[Aim of the task]:
Determine how many lines in the records that follow hold the string "العرش". Only that number should be returned.

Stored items
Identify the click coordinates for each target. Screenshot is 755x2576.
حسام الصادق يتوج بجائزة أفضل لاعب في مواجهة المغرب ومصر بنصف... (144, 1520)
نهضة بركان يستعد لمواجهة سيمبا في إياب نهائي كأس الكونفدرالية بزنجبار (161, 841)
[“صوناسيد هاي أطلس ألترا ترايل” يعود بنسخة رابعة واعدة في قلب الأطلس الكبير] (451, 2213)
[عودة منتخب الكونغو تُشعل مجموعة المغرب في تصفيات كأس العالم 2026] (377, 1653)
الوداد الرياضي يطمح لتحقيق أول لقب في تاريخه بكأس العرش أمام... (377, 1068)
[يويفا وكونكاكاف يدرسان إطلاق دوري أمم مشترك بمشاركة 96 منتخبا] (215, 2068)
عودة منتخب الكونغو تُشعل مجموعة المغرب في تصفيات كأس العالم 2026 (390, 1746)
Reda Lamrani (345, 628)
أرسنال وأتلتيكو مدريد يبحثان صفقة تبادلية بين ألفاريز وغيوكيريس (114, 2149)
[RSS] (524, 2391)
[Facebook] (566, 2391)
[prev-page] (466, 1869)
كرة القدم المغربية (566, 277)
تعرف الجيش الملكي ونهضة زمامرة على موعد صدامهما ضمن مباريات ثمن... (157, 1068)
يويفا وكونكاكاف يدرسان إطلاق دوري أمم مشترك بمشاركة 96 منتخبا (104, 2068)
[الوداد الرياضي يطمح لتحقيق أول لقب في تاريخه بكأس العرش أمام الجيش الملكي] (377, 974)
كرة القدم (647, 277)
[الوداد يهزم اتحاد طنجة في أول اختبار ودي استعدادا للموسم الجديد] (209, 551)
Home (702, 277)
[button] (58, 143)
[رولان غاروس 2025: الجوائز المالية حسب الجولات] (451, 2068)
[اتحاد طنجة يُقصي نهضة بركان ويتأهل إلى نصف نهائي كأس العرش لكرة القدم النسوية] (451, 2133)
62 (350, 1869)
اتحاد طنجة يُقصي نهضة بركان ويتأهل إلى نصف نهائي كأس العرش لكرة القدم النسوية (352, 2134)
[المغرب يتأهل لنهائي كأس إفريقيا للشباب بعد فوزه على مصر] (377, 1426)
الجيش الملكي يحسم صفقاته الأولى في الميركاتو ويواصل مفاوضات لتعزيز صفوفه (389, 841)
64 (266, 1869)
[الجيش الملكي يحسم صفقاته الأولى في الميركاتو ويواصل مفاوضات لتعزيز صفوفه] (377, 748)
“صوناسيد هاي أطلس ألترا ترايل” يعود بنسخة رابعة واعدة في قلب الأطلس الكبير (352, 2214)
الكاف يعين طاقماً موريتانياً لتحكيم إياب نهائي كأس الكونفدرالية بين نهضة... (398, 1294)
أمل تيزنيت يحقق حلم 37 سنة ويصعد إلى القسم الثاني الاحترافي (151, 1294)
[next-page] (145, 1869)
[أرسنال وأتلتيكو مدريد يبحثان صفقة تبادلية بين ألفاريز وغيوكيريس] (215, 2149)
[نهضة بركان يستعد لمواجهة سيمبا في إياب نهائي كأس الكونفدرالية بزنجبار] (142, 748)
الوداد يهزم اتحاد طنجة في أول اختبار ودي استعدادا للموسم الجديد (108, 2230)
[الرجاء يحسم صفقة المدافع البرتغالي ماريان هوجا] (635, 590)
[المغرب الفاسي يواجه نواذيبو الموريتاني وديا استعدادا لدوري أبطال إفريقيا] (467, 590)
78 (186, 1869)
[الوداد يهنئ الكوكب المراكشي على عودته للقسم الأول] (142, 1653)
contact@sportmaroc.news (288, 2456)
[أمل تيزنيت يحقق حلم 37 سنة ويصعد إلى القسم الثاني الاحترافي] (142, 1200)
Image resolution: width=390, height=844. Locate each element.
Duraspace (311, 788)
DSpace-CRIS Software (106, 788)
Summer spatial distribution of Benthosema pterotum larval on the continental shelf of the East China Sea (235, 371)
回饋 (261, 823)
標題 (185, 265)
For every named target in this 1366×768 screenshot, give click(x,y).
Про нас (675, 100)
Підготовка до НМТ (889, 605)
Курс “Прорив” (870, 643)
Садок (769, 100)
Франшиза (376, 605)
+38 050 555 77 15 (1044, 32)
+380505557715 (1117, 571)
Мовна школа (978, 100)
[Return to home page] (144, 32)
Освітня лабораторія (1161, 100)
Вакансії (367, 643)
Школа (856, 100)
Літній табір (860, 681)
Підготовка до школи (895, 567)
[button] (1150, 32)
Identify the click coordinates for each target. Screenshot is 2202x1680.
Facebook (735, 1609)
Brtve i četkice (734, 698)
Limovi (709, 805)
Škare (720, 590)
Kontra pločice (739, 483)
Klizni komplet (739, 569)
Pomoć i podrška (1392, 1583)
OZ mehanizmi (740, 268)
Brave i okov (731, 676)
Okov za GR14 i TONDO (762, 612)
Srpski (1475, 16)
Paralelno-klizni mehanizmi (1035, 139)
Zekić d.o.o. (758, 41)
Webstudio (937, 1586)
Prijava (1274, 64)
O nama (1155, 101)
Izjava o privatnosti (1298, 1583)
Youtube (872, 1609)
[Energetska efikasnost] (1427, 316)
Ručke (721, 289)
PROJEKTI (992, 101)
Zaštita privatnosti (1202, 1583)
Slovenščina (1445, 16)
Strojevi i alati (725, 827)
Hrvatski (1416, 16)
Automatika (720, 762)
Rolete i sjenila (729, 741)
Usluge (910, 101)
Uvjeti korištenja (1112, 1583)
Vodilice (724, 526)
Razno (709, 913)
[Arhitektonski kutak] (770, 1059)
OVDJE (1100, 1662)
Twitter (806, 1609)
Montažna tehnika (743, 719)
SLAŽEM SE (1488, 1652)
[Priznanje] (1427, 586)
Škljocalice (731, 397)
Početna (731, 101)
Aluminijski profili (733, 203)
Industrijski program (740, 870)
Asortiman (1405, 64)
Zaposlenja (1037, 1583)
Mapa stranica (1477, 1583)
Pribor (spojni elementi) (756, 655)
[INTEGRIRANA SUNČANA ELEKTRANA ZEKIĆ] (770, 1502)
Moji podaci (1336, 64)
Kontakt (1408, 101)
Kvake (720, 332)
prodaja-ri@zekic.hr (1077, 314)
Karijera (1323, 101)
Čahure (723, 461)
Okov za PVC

[Output below]:
4